The powerful set of tools in your LiveView testing kit is just one of the many reasons that teams can be so productive in LiveView. This means you can easily test interactions between live views by relying on simple message passing. LiveView is built on top of OTP, and a live view is nothing more than a process. We can use the functions in the LiveViewTest module to apply the same three-step process that guides all of our tests, making it quick and easy to spin up tests for even complex LiveView interactions.
You’ll experience firsthand how to harness that power by working side by side with some of the first LiveView users.
This article showed that the LiveViewTest module provides all the functionality you need to exercise the full range of LiveView interactions in integration tests. LiveView brings the most important programming techniques from the popular Elm and JavaScript React frameworks to Elixir.
You can even use the same elegant reducer pipelines in your tests to verify the behavior of your live view pipelines.
After dabbling around the web finally came across Github example repo of LiveView creator Chris McCord. This provided opportunities for deep unit testing to quickly cover lots of scenarios and edge cases. Got started exploring LiveView and even though there are plenty of resources and tutorial available most of them are outdated as LiveView is version 0.15.x and rapidly changing.
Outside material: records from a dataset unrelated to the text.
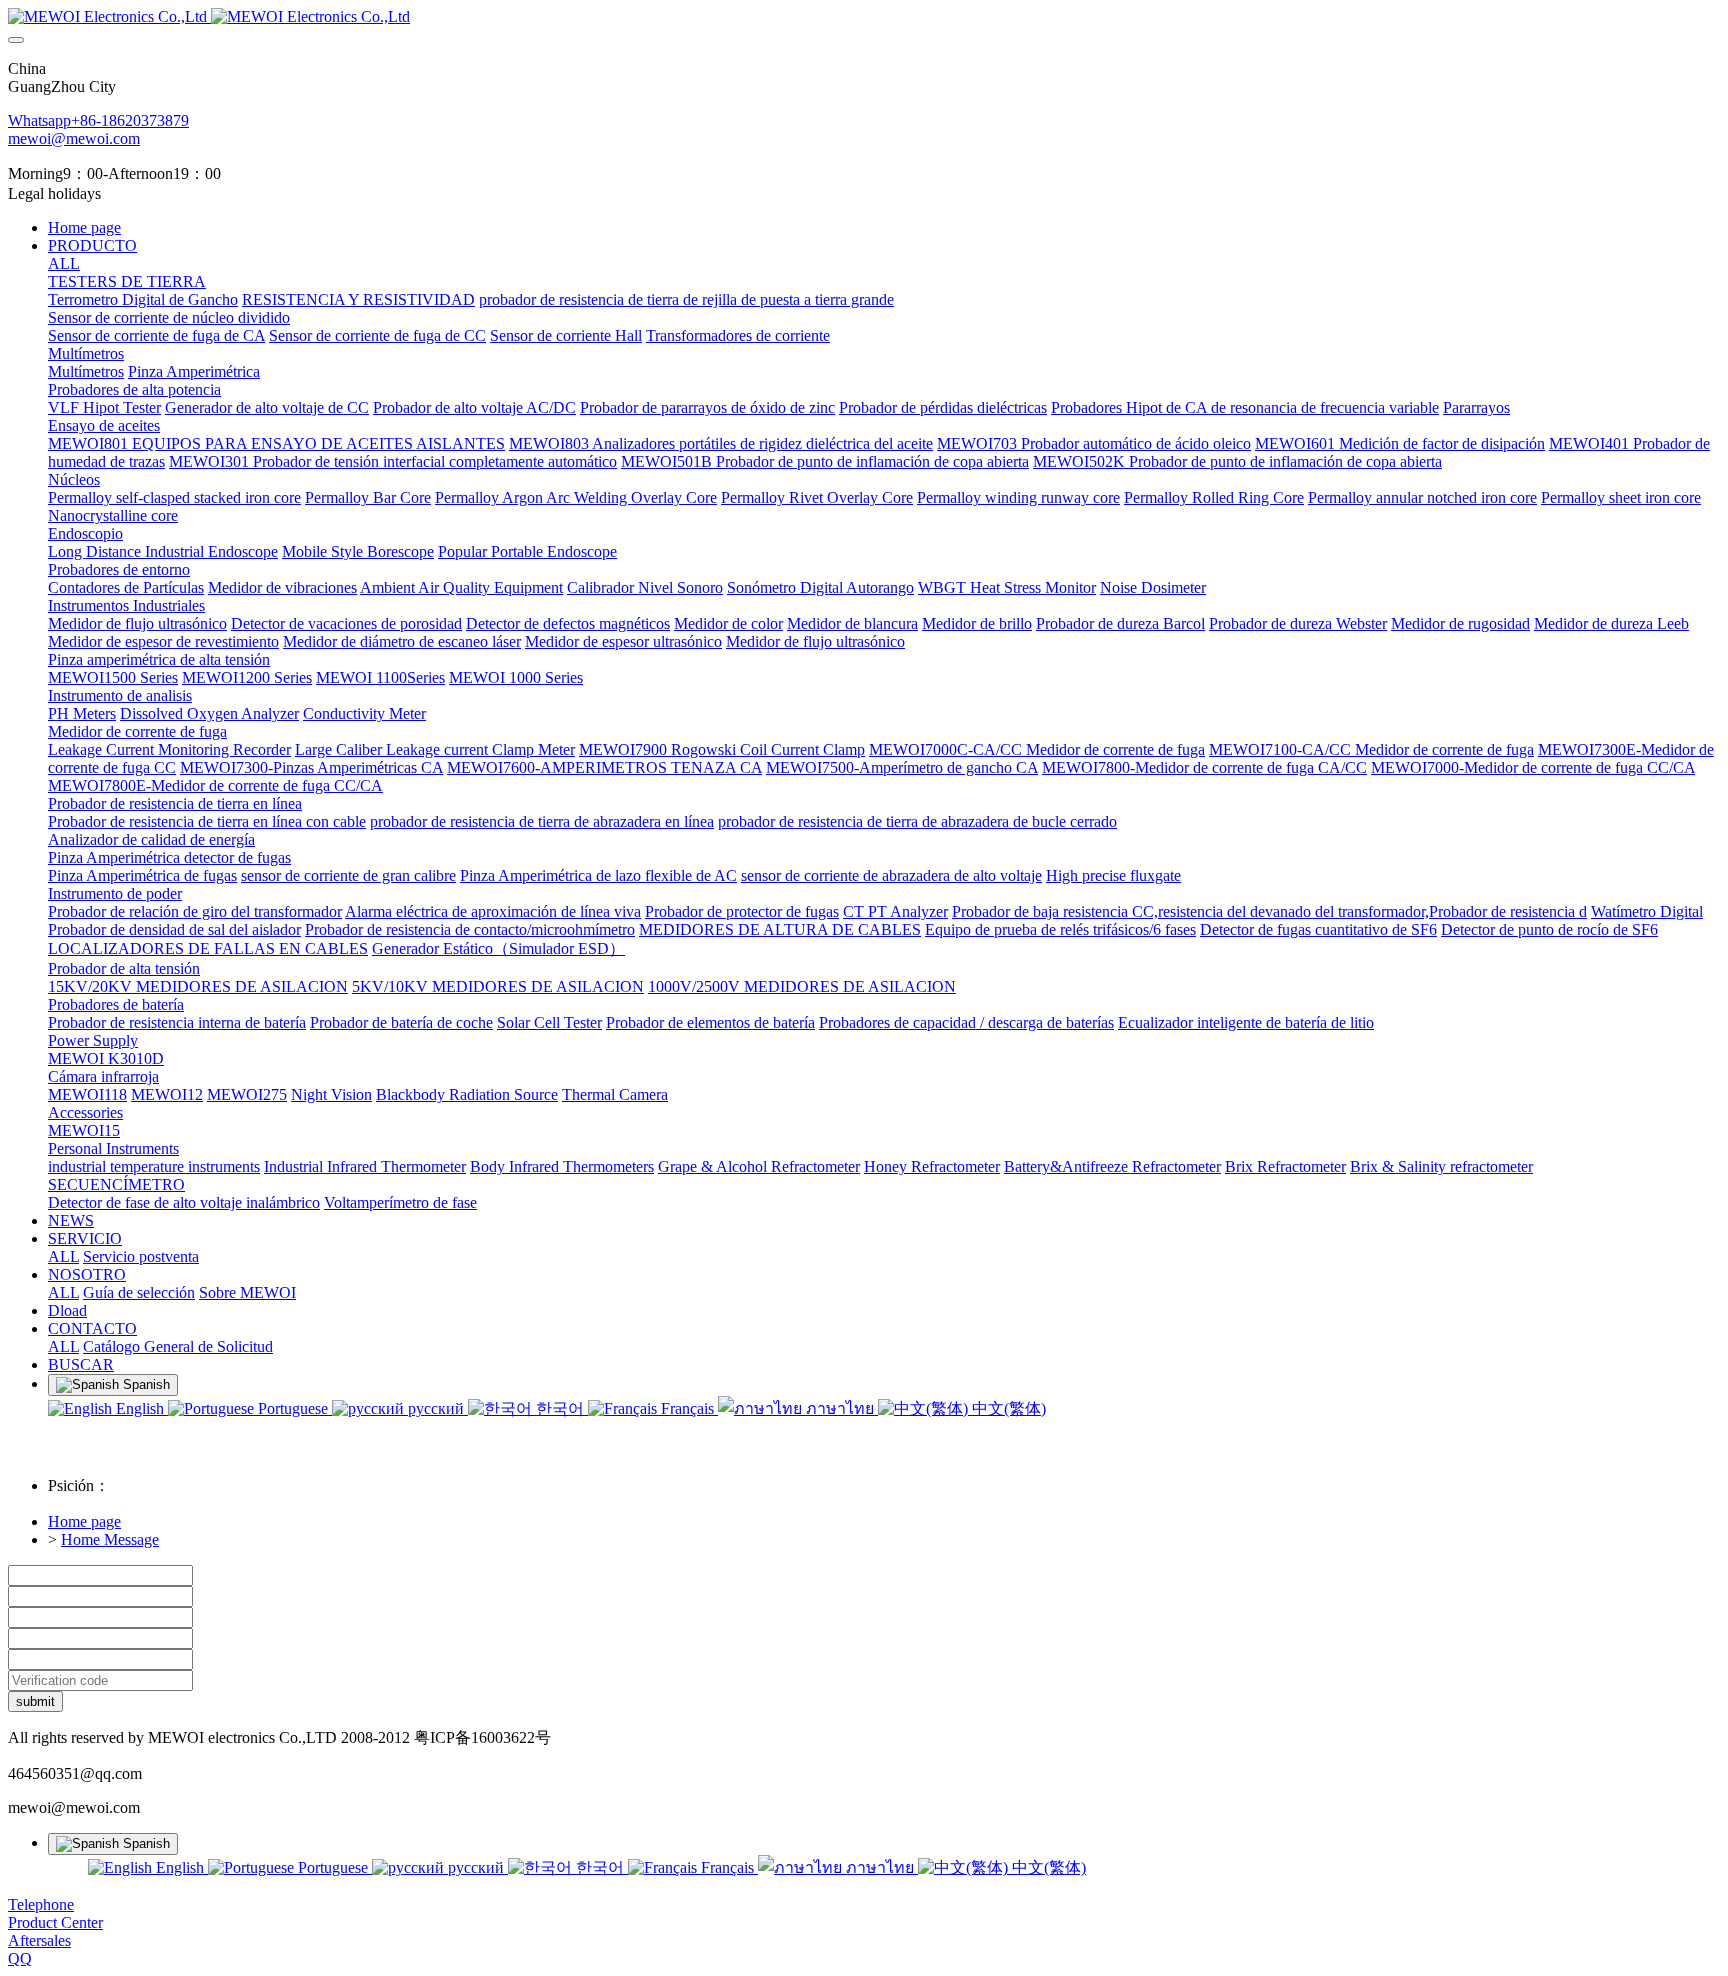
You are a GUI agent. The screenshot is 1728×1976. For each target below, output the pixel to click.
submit (35, 1701)
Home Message (110, 1539)
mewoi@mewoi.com (74, 138)
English (140, 1408)
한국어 (560, 1408)
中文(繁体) (1007, 1408)
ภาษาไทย (840, 1408)
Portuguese (293, 1408)
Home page (84, 227)
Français (687, 1408)
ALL (64, 263)
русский (436, 1408)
In the previous post, we comprised our individual live views from pipelines of single-purpose reducers. LiveView empowers you to write robust and comprehensive tests without a huge investment of engineering effort. Wrap Up: Write Robust and Comprehensive LiveView Tests Our three-step LiveView testing procedure neatly applies to both integration tests that exercise internal live view behavior, and tests that validate the interactions between live view processes. Validated your expectations by asserting that the re-rendered view had some expected content.Provided some input by creating a new rating record and sending a message to the live view with send/2.Established your initial state by mounting and rendering the live view with the call to live/2.sleep ( 2 ) assert render (view) = ~ "2.67" end ) # give the live view time to re-render :timer. AdminDashboardLiveTest do use GamestoreWeb. However, if you're building out a majority of websites (CRUD type pages) that a lot of us web developers do, my personal opinion is that LiveView will be able to everything needed.Defmodule GamestoreWeb. Chris (the speaker in the videos) also notes that if your clients require very good latency or a very complex UI (think Google Sheets) then a JS framework will probably better suit your needs.
While it can update the DOM with data from the server and is very good at doing that, it has limitations such as no offline support. I have spent the last few years working with React / Redux on a big SPA and I believe the entire thing could easily be supported by LiveView we don't do anything fancy, its basically just a bunch of CRUD based pages.Īnother shallow comparison is that LiveView isn't meant to compete with modern progressive SPAs. I can't give a deep comparison since I haven't done anything too deep with LiveView (yet!) but I would encourage you to watch the keynotes on LiveView if you're really interested. Despite being an optional part of Phoenixs web framework, it is becoming increasingly important.